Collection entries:
- - - - -

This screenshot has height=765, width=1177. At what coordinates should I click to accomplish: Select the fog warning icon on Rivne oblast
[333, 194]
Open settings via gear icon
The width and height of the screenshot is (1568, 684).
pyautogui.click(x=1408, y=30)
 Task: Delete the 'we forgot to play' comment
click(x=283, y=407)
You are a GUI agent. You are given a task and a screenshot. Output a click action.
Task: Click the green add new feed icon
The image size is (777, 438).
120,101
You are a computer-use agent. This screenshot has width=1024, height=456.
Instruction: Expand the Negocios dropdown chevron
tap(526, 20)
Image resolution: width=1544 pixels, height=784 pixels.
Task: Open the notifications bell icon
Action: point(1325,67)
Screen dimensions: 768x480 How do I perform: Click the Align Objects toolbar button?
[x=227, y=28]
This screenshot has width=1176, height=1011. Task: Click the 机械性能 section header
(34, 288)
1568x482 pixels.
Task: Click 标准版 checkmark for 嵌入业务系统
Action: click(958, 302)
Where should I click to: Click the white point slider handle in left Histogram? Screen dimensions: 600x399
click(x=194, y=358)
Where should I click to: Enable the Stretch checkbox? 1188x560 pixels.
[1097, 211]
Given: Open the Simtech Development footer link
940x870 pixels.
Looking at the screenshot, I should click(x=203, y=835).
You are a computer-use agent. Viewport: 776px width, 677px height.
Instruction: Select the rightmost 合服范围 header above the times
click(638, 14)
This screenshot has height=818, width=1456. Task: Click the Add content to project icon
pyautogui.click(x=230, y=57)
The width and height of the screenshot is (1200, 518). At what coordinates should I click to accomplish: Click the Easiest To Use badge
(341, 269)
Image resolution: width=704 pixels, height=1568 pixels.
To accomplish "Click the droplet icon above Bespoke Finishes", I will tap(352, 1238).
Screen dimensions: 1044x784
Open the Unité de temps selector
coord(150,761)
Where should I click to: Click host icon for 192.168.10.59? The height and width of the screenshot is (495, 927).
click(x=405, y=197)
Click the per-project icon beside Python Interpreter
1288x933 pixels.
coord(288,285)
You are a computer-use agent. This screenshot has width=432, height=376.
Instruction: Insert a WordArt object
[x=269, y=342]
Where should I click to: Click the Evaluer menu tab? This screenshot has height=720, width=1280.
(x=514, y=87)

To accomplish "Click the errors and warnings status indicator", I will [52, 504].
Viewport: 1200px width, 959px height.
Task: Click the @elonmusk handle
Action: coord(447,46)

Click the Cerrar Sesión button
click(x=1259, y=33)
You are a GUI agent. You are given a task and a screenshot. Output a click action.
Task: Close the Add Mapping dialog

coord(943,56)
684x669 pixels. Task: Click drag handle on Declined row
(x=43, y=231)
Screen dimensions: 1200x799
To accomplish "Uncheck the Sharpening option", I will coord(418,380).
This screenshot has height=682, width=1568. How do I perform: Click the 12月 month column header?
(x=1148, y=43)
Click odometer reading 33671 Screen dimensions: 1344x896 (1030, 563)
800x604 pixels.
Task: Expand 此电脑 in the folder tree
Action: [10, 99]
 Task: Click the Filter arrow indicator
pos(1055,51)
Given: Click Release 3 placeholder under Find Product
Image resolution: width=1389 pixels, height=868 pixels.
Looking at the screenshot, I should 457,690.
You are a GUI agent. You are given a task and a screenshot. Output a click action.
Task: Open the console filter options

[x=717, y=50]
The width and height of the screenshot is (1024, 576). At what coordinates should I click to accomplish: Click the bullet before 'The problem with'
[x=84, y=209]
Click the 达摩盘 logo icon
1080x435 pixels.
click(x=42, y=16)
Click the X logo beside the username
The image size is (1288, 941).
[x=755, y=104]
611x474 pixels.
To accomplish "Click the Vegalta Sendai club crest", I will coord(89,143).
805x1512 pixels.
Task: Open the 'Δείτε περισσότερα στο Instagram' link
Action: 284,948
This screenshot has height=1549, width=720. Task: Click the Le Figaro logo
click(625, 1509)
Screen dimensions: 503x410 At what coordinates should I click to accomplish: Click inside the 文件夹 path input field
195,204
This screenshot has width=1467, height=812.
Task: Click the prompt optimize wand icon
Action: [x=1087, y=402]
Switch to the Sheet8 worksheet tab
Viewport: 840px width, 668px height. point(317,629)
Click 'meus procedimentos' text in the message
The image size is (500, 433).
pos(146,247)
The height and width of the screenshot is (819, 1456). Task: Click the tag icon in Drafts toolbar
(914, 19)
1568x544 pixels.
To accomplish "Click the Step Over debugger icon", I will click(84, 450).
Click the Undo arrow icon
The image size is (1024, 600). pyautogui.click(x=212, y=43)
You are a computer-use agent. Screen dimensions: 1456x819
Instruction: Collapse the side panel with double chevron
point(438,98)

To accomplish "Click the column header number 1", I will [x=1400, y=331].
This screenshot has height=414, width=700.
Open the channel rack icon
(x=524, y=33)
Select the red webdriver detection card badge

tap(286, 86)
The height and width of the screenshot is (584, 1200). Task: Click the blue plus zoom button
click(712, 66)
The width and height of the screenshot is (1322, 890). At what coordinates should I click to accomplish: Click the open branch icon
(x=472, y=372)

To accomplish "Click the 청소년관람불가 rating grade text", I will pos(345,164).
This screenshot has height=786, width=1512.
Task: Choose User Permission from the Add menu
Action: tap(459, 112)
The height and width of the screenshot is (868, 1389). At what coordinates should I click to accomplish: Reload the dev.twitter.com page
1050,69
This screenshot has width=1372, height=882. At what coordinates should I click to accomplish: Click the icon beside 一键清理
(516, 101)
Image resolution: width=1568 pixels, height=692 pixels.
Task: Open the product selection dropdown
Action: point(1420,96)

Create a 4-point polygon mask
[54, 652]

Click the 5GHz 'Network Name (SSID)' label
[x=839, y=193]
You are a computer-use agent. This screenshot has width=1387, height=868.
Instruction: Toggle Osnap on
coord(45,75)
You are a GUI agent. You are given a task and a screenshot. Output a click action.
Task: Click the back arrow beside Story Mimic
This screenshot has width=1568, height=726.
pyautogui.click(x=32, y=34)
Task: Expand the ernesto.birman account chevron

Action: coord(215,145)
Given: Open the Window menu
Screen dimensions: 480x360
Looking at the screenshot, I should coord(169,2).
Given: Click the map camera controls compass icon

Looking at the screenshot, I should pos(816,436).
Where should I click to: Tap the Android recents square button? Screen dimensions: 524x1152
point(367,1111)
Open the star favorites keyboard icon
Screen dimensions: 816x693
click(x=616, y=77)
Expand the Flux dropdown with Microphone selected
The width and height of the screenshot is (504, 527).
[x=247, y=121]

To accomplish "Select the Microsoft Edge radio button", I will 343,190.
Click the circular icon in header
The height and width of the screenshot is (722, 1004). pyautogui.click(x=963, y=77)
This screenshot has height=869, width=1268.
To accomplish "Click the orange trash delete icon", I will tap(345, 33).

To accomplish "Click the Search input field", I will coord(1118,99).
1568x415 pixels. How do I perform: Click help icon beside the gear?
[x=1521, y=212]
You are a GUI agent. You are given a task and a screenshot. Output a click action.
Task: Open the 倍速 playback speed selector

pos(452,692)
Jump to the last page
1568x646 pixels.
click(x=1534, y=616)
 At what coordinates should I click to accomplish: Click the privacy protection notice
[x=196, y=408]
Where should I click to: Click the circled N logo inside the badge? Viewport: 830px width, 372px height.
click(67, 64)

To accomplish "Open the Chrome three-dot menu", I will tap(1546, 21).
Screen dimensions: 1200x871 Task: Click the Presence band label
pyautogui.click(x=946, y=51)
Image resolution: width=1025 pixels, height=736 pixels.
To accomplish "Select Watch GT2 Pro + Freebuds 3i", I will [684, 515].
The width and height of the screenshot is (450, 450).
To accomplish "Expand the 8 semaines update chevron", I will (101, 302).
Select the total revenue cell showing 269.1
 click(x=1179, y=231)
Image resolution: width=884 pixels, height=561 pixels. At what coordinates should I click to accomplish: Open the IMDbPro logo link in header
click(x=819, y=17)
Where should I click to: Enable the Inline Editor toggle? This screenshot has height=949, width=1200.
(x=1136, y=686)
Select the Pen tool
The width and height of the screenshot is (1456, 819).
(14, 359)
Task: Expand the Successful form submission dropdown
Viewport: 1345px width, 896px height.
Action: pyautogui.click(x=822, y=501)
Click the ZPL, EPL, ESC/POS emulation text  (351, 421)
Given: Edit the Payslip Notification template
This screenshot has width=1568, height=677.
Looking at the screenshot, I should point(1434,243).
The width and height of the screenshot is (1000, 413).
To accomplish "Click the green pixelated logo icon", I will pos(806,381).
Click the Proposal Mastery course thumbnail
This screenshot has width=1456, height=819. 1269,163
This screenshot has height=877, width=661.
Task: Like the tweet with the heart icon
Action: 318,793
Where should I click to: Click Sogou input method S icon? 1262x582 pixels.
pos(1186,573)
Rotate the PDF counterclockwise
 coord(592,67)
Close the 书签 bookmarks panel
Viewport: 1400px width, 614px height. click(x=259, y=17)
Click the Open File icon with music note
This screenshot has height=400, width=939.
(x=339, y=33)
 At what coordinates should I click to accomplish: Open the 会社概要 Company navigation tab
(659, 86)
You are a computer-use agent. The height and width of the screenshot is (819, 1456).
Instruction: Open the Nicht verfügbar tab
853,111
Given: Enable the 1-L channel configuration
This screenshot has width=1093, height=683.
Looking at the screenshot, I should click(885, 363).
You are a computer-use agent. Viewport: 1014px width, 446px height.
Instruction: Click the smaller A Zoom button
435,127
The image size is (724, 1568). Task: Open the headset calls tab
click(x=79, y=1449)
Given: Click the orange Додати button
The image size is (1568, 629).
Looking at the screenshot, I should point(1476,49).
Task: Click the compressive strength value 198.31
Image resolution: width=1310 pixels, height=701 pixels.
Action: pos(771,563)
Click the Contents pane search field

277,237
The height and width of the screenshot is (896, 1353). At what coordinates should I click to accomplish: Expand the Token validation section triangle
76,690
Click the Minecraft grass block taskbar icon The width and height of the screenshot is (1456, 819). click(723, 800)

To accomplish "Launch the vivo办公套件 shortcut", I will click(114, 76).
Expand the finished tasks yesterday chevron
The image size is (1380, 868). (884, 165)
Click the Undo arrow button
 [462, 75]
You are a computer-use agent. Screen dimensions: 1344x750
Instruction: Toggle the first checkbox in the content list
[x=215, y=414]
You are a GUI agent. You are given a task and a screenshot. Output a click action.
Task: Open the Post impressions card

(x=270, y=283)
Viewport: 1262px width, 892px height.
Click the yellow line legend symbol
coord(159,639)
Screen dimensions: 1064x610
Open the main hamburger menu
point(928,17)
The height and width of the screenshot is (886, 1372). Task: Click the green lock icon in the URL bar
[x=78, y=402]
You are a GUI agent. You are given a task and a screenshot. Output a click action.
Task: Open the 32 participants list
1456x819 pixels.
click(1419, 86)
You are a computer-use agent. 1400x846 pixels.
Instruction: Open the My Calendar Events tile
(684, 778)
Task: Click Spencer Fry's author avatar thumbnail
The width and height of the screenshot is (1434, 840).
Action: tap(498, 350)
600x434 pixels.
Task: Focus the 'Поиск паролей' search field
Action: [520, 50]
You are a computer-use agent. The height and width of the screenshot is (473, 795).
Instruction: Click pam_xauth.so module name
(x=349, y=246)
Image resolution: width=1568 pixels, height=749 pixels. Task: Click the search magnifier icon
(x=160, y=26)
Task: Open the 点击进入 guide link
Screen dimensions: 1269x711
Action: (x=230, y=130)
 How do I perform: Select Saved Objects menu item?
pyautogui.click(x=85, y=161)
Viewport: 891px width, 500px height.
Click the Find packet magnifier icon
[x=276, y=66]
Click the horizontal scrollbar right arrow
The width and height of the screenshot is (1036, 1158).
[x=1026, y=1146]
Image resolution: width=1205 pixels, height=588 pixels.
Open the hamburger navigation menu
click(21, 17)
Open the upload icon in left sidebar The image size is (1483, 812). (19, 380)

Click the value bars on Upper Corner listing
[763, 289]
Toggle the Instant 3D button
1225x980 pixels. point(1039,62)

- - - - -

What is needed :: Update the records from the start through the line containing "Action: point(1325,67)", replacing "green" with "blue" and leaving everything else unchanged.

Answer for the task ::
This screenshot has height=765, width=1177. At what coordinates should I click to accomplish: Select the fog warning icon on Rivne oblast
[333, 194]
Open settings via gear icon
The width and height of the screenshot is (1568, 684).
pyautogui.click(x=1408, y=30)
 Task: Delete the 'we forgot to play' comment
click(x=283, y=407)
You are a GUI agent. You are given a task and a screenshot. Output a click action.
Task: Click the blue add new feed icon
The image size is (777, 438).
120,101
You are a computer-use agent. This screenshot has width=1024, height=456.
Instruction: Expand the Negocios dropdown chevron
tap(526, 20)
Image resolution: width=1544 pixels, height=784 pixels.
Task: Open the notifications bell icon
Action: point(1325,67)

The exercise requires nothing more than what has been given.